Render the lines below as a Markdown table with two columns, "Row" for the row number and "Line" for the line itself, leaving out blank lines. Don't include the pictures.

EXTRACTED DATA:
-----
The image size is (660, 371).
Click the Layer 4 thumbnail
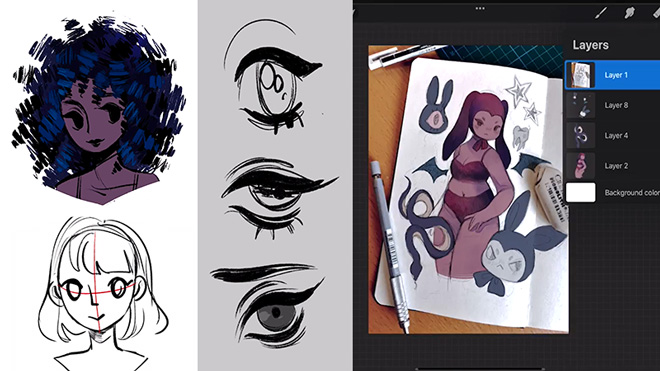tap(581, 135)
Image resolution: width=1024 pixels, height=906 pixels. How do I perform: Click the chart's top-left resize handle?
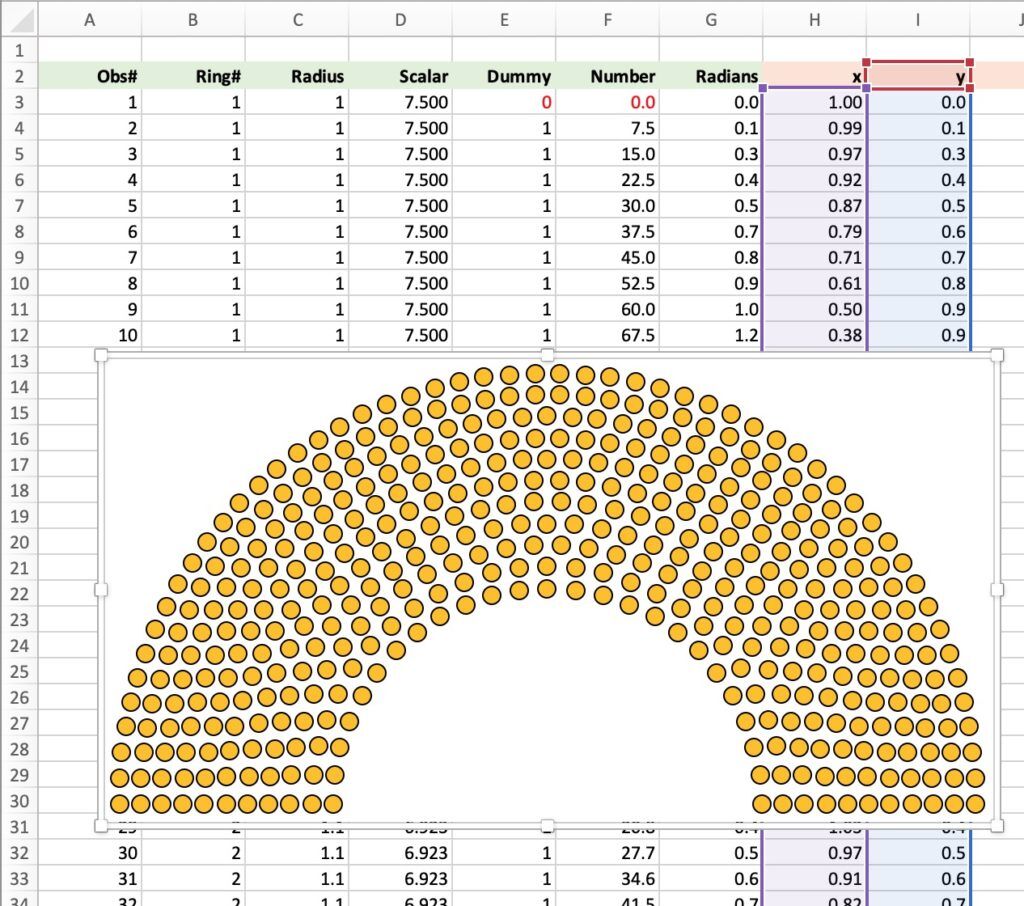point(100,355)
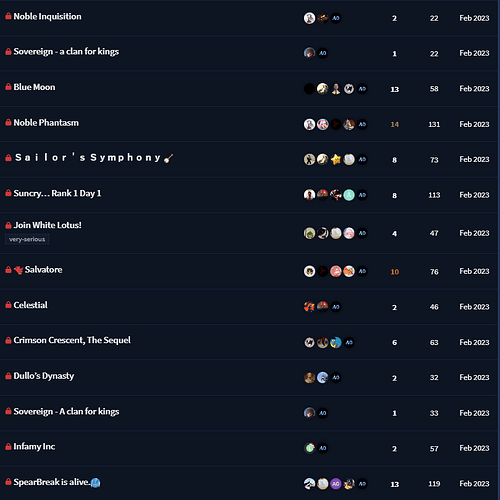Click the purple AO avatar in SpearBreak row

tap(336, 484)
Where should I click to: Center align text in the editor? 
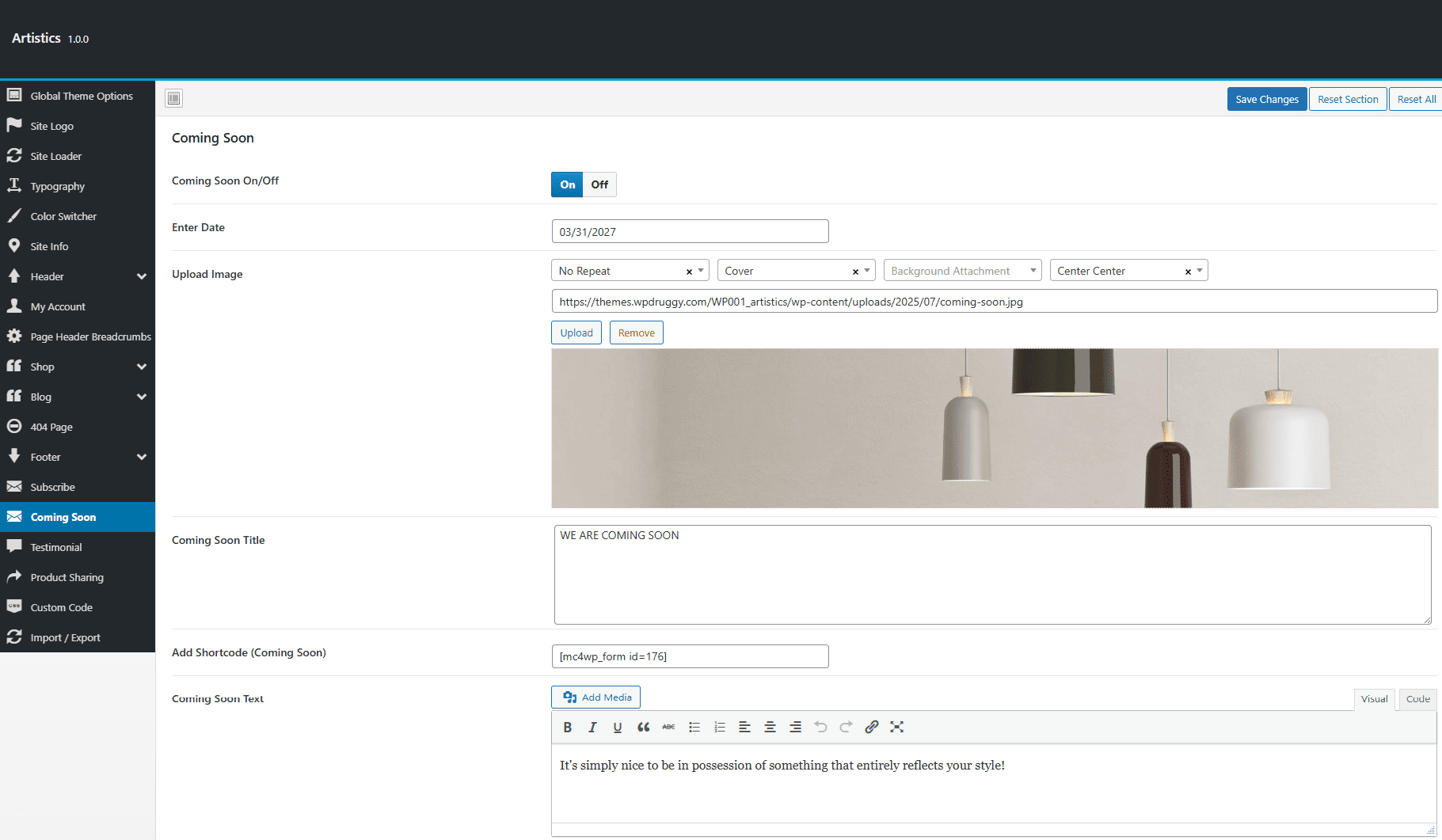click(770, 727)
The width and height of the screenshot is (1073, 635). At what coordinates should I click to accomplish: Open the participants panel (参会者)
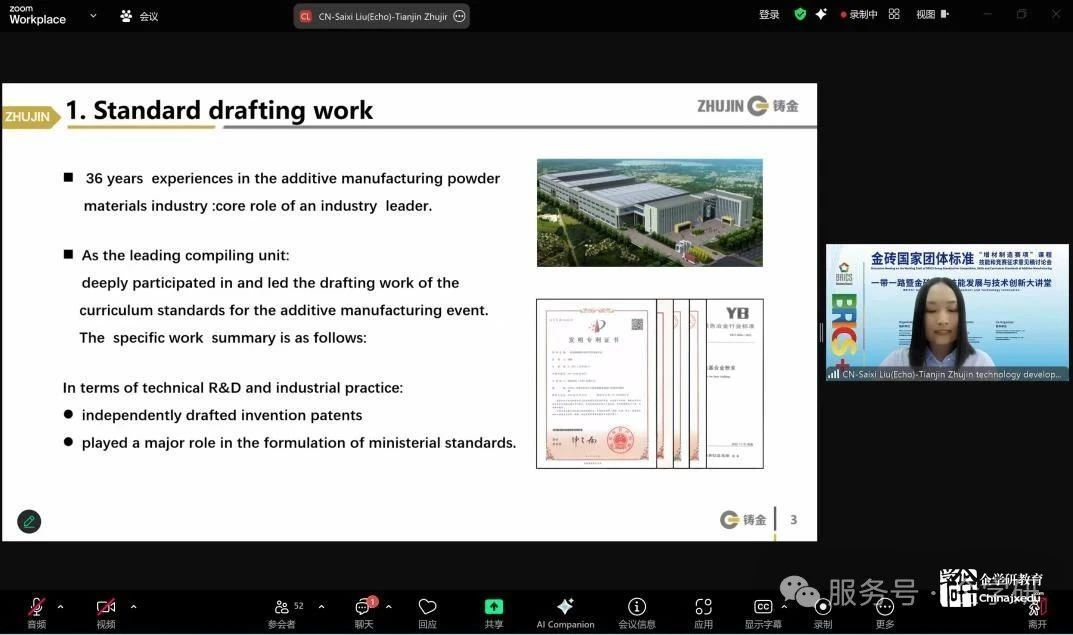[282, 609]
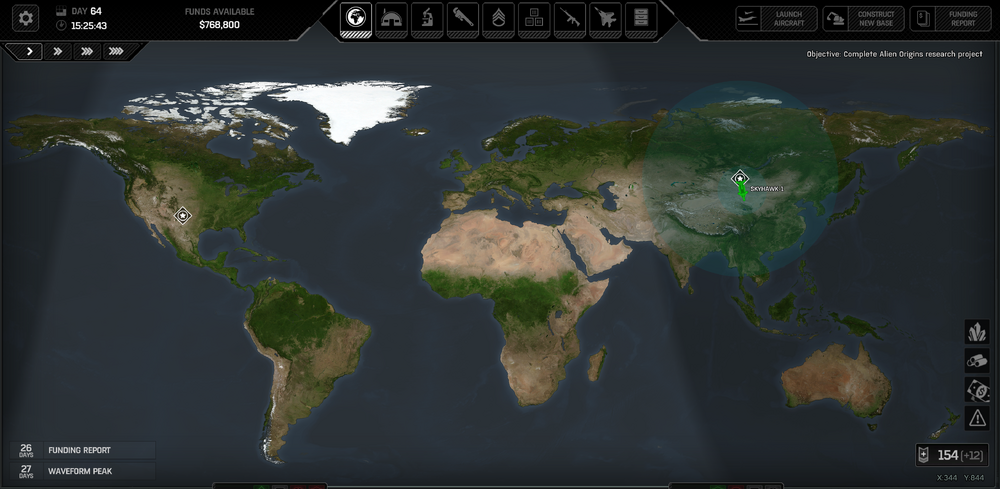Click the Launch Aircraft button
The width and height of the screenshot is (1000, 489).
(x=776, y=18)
-----
COMPLETE ANSWER:
| Row | Line |
|---|---|
| 1 | The image size is (660, 371). |
| 2 | Click the Layer 4 thumbnail |
| 3 | tap(581, 135) |
| 4 | Image resolution: width=1024 pixels, height=906 pixels. How do I perform: Click the chart's top-left resize handle? |
| 5 | point(100,355) |
| 6 | Click the purple AO avatar in SpearBreak row |
| 7 | tap(336, 484) |
| 8 | Where should I click to: Center align text in the editor?  |
| 9 | click(770, 727) |
| 10 | The width and height of the screenshot is (1073, 635). At what coordinates should I click to accomplish: Open the participants panel (参会者) |
| 11 | [282, 609] |
| 12 | Click the Launch Aircraft button |
| 13 | The width and height of the screenshot is (1000, 489). |
| 14 | (x=776, y=18) |